**** TASK INPUT
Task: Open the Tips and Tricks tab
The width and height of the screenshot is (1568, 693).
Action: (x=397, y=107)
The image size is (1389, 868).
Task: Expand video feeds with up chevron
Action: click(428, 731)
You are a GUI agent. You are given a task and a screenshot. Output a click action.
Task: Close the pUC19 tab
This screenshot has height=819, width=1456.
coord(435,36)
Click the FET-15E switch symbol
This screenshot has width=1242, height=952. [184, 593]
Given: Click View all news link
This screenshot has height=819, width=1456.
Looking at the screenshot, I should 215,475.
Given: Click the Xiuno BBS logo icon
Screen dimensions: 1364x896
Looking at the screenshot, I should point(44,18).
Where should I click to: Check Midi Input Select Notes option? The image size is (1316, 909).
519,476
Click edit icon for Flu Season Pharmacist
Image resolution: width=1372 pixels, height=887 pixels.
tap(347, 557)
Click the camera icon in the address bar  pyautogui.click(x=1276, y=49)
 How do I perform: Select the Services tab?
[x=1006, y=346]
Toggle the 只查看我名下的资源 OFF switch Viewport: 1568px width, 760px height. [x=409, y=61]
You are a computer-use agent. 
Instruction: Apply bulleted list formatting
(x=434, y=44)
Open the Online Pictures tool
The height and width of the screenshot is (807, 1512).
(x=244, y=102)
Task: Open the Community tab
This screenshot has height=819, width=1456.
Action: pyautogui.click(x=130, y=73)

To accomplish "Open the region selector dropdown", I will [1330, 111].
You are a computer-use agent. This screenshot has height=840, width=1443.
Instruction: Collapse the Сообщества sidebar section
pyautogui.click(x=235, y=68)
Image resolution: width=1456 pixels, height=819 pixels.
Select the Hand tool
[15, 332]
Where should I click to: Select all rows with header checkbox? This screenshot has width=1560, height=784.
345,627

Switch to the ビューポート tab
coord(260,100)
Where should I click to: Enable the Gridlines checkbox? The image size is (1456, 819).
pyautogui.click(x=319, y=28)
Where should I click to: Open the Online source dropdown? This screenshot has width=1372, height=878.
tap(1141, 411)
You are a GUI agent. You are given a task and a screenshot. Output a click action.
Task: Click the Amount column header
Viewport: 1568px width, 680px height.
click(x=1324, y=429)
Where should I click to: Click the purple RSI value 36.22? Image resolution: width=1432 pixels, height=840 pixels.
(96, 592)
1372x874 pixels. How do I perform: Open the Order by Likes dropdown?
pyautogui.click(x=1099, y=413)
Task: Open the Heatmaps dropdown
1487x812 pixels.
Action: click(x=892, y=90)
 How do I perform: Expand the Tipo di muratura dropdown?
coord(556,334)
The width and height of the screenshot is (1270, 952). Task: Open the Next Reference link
********
▸ YOUR INSTRUCTIONS:
Your answer should be each line from the entries that includes the string "computer".

▸ TASK OUTPUT:
You are a computer-use agent. 
You are a computer-use agent. This screenshot has height=840, width=1443.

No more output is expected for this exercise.